[START OF Dataset records]

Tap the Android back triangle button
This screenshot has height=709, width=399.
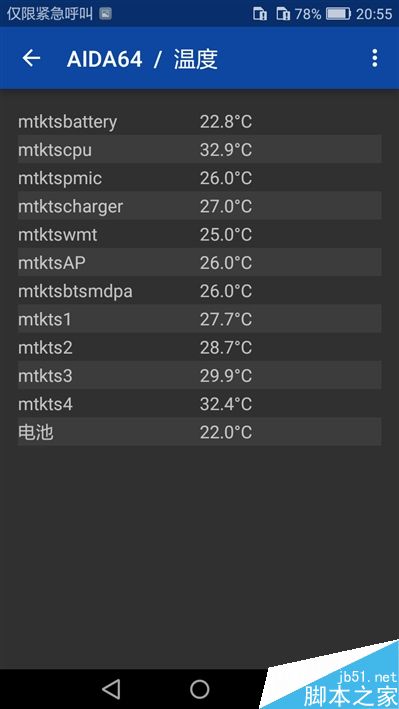click(111, 689)
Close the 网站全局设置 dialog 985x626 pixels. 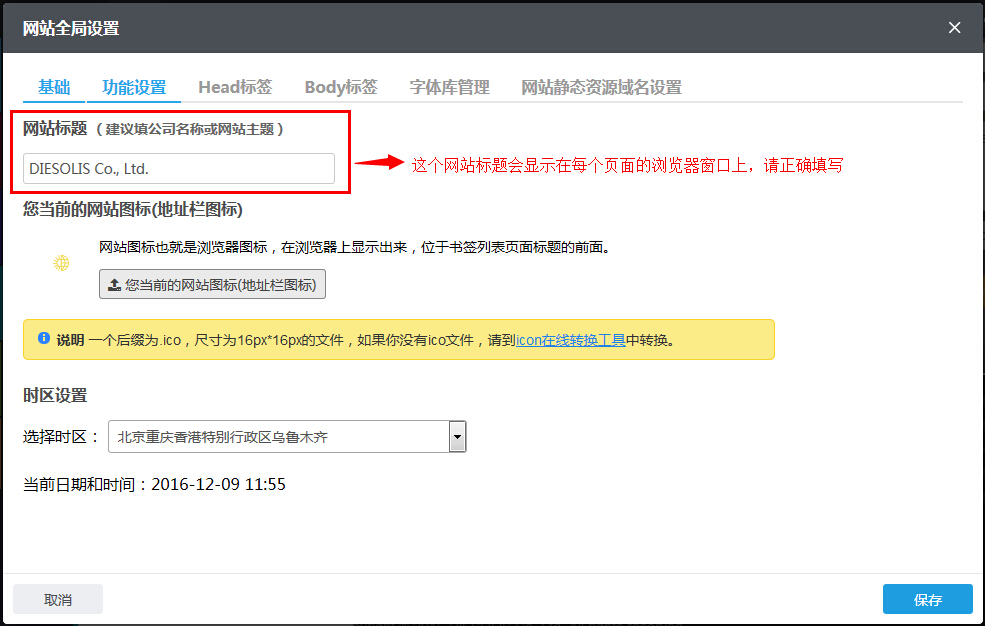tap(954, 28)

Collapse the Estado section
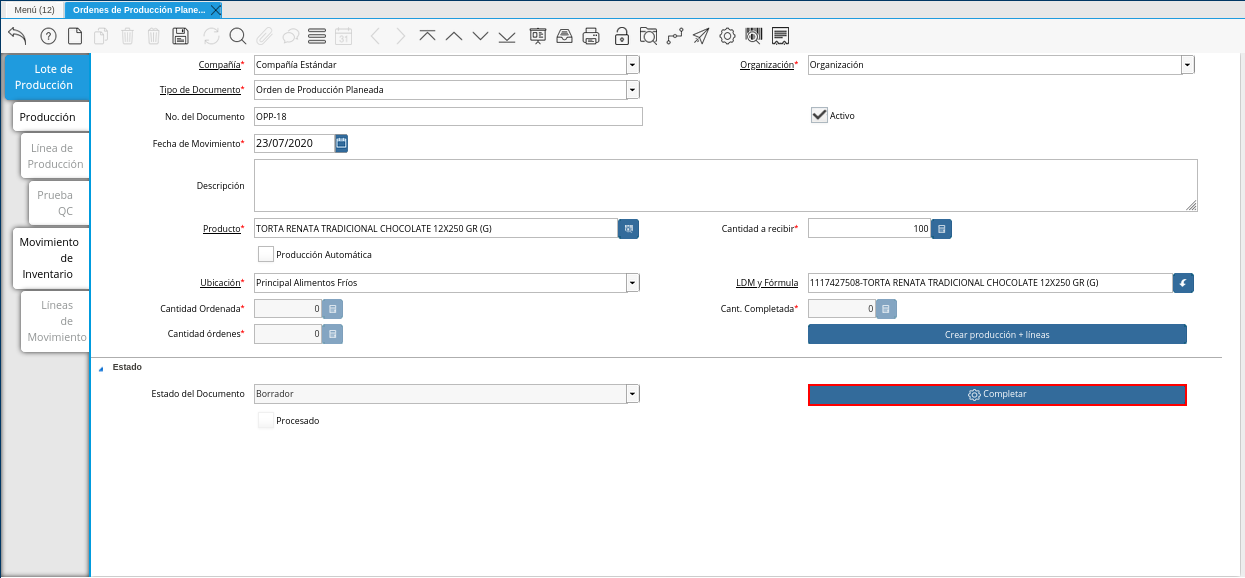click(100, 368)
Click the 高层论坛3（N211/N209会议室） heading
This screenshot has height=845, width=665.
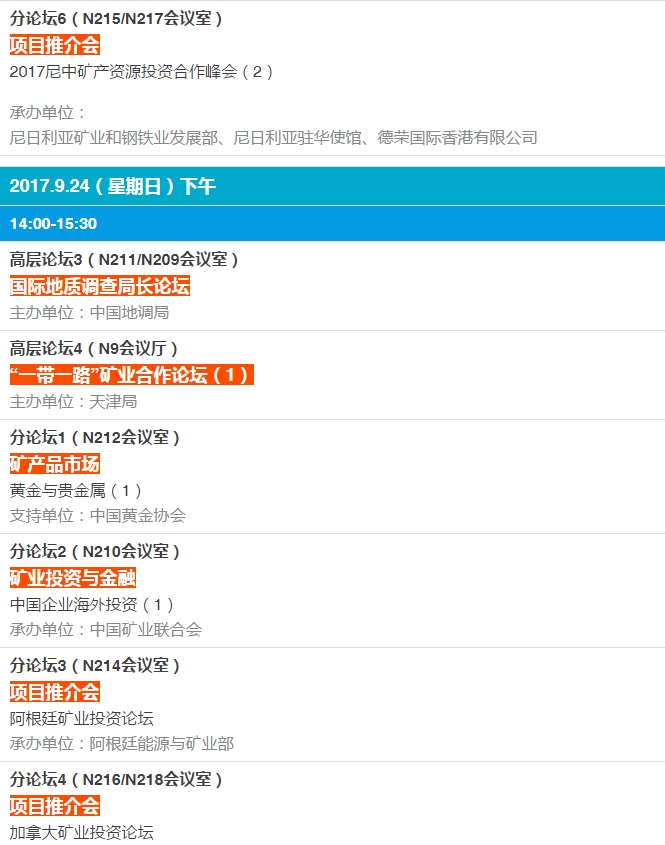tap(124, 259)
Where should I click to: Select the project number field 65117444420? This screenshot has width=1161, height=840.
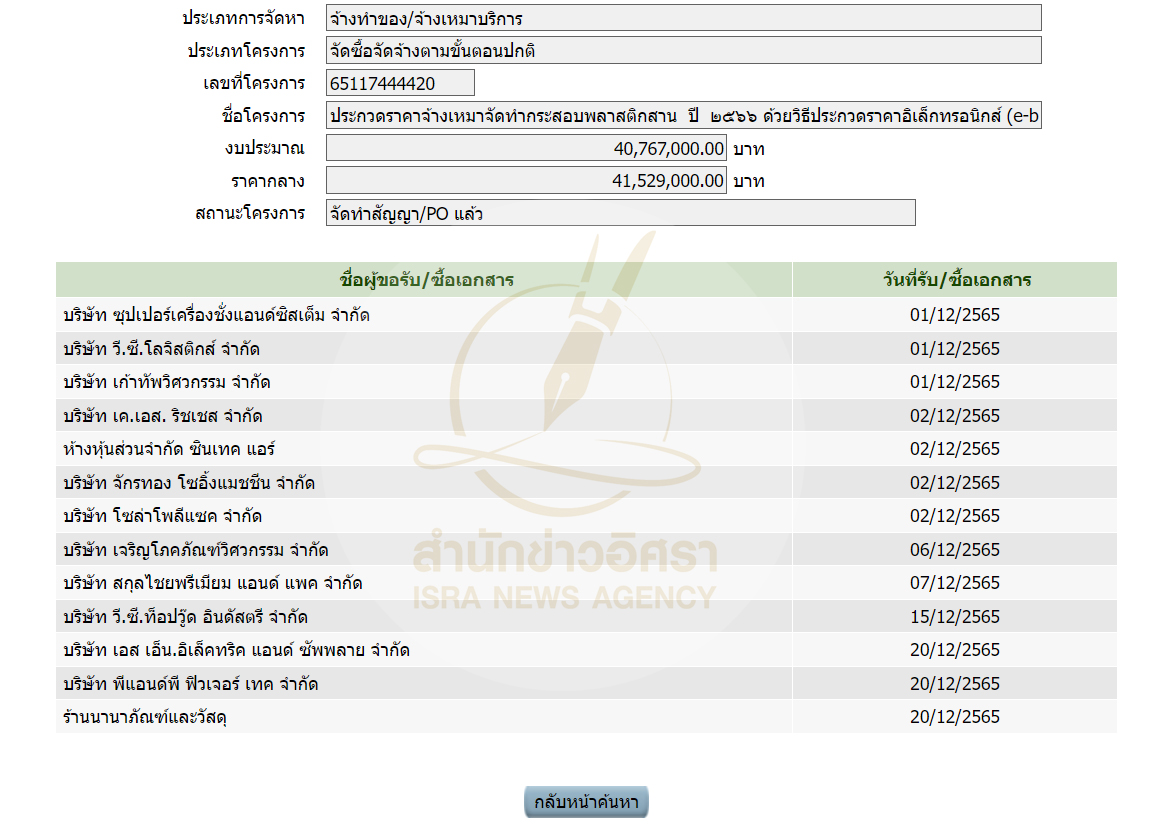pyautogui.click(x=400, y=83)
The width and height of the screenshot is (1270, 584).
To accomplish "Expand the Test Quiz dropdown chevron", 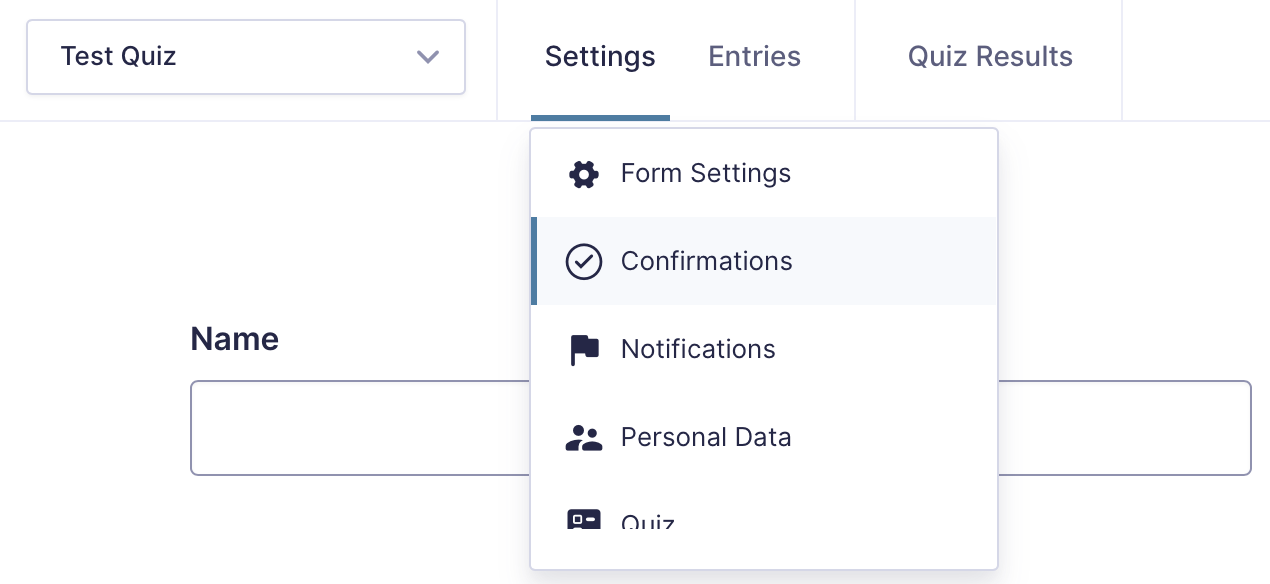I will (428, 57).
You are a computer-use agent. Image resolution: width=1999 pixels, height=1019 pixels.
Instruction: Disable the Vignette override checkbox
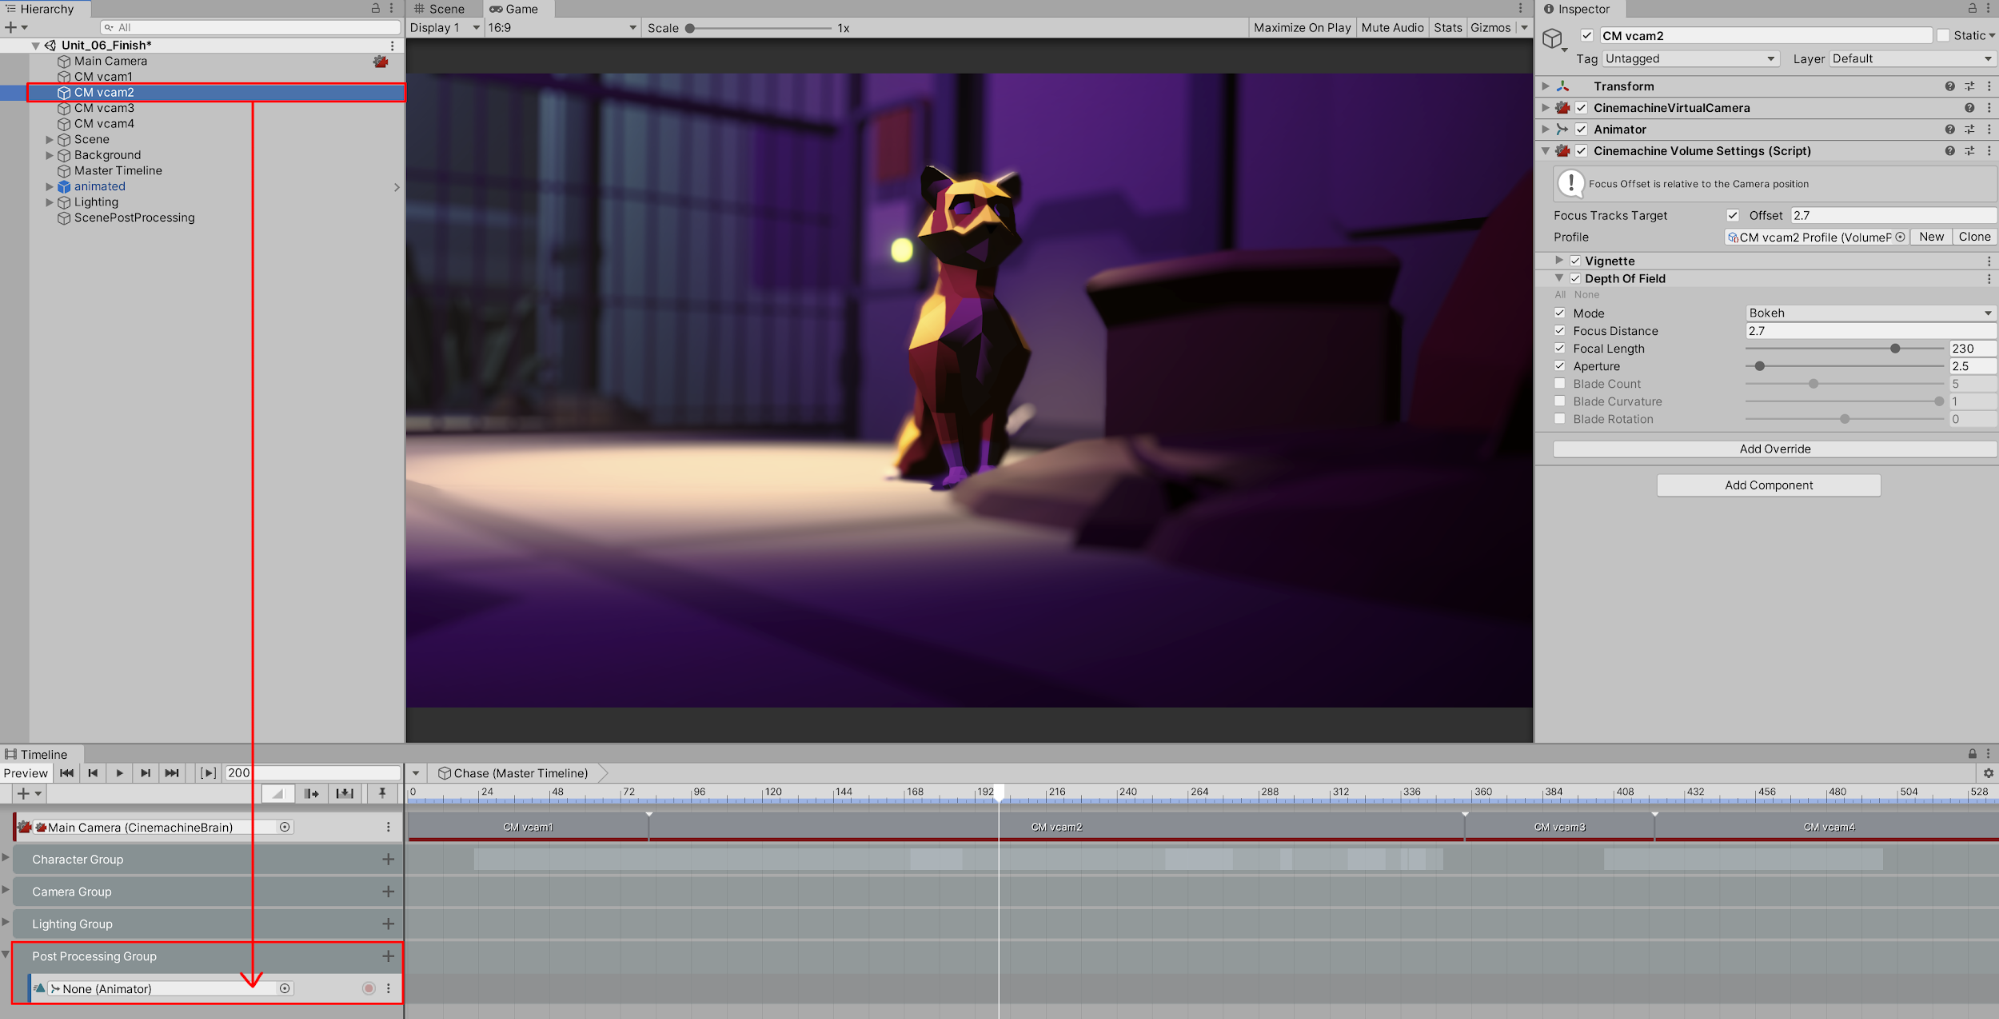pyautogui.click(x=1575, y=261)
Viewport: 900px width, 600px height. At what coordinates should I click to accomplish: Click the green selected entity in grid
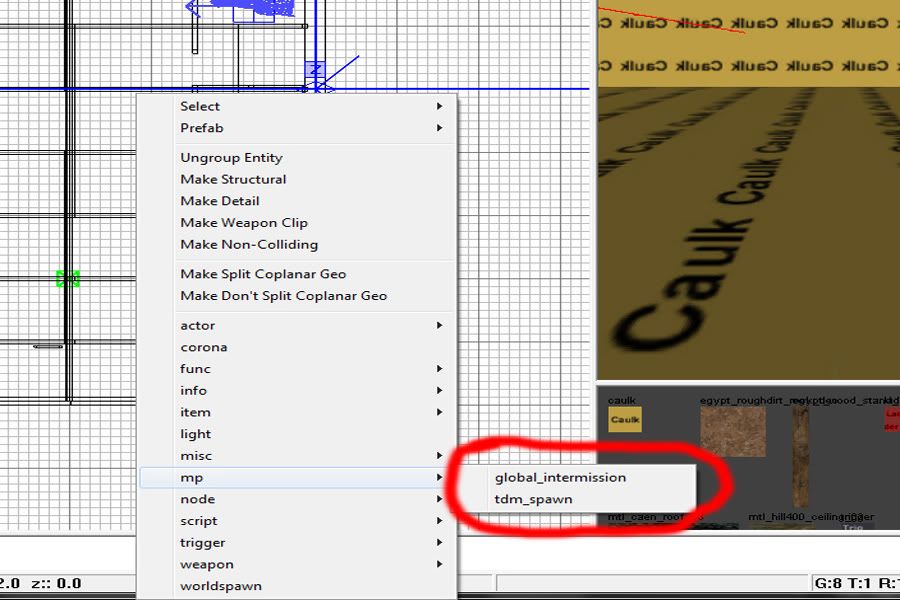[67, 279]
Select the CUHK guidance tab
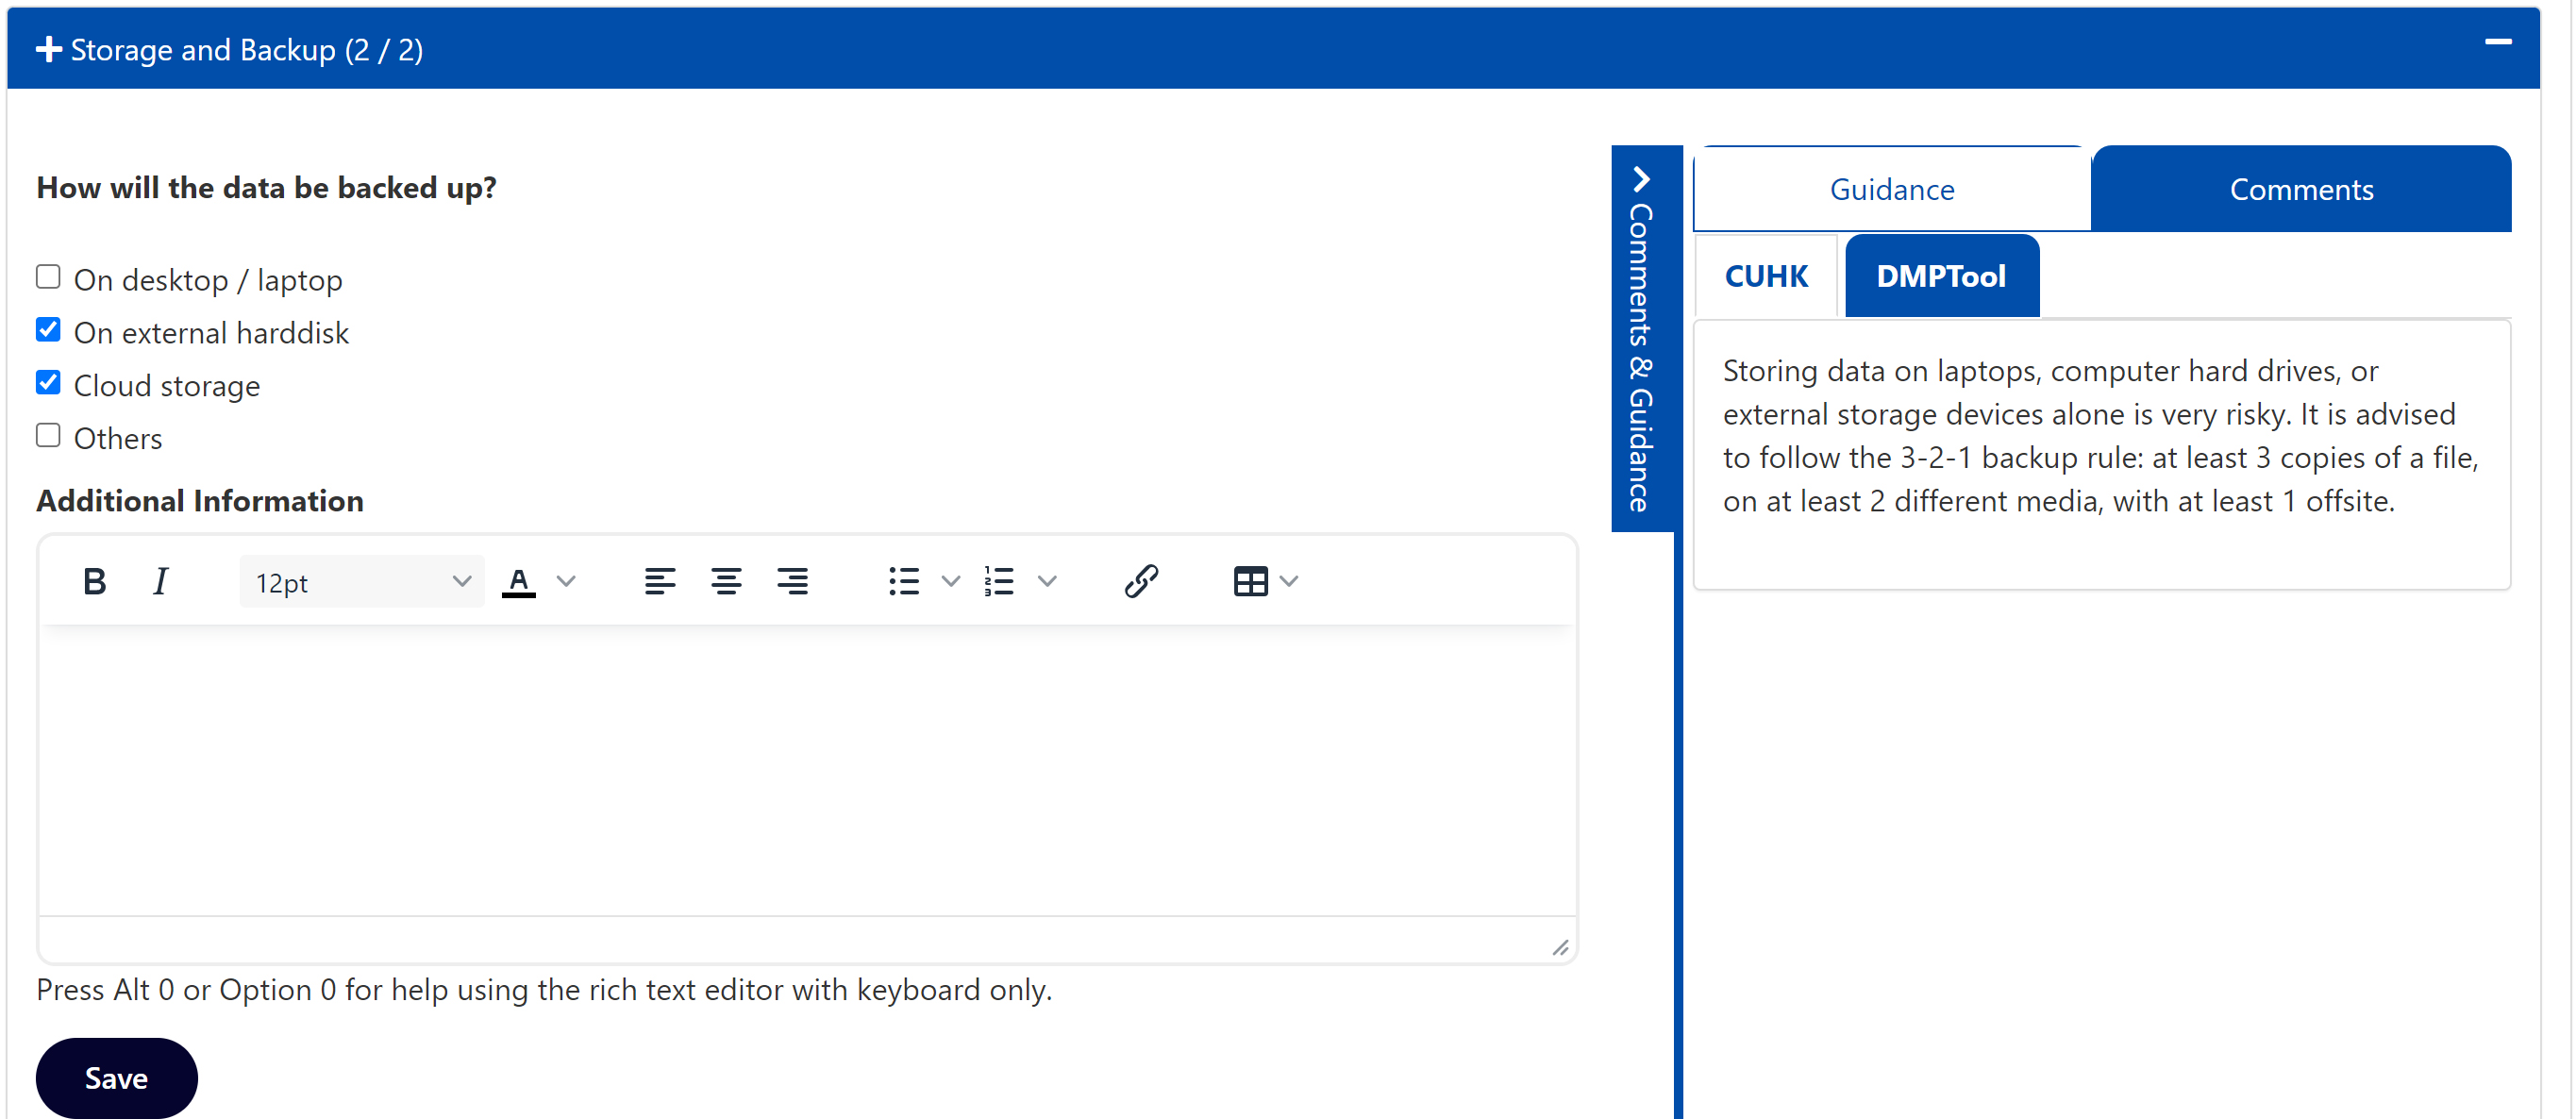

[END OF Dataset records]

Aim: Retype the records exactly, starting at the line that contains "You are a computer-use" and ending at the end of the records. Leave the pictures out of your answer.

Written answer:
You are a computer-use agent. Image resolution: width=1999 pixels, height=1019 pixels.
Instruction: Disable the Vignette override checkbox
pyautogui.click(x=1575, y=261)
Viewport: 900px width, 600px height. At what coordinates should I click to accomplish: Click the green selected entity in grid
[67, 279]
Select the CUHK guidance tab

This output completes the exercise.